#### [TASK STATEMENT]
Find the line below with "Given: Open the Templates tab". Print it and every line after it exactly, through the last line, leaving out the pictures.

#### [EXERCISE INPUT]

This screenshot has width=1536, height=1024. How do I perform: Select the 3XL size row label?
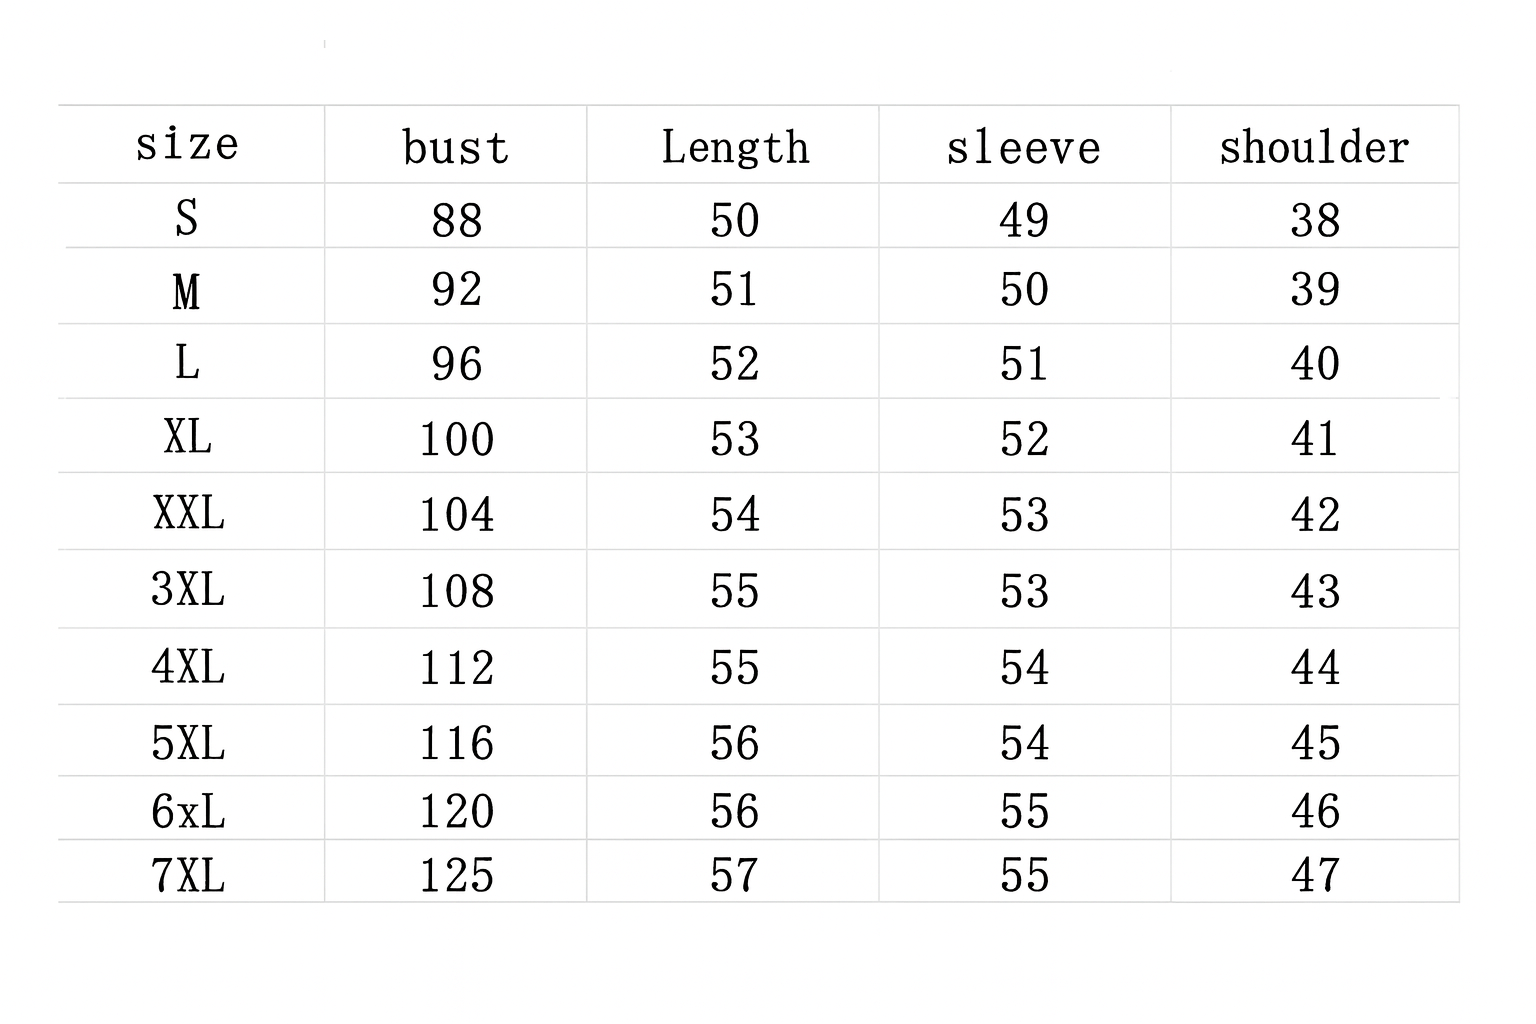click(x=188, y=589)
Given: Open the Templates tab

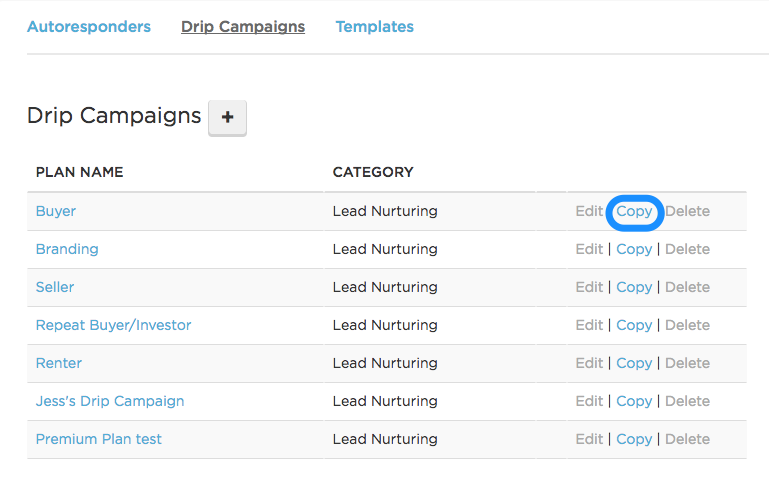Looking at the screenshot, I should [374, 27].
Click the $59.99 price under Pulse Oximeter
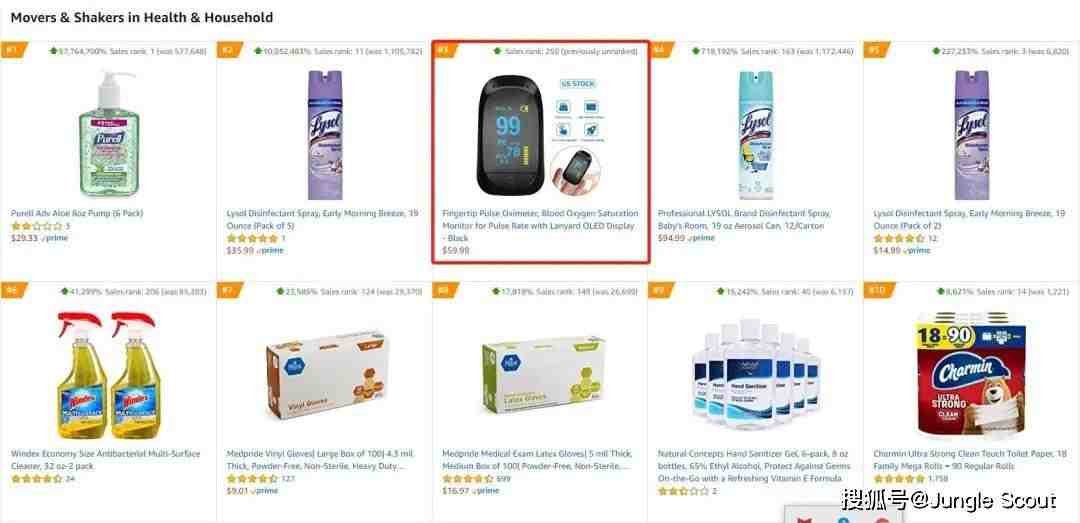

#### [ANSWER BOX]
Given: Open the Templates tab

Looking at the screenshot, I should [374, 27].
Click the $59.99 price under Pulse Oximeter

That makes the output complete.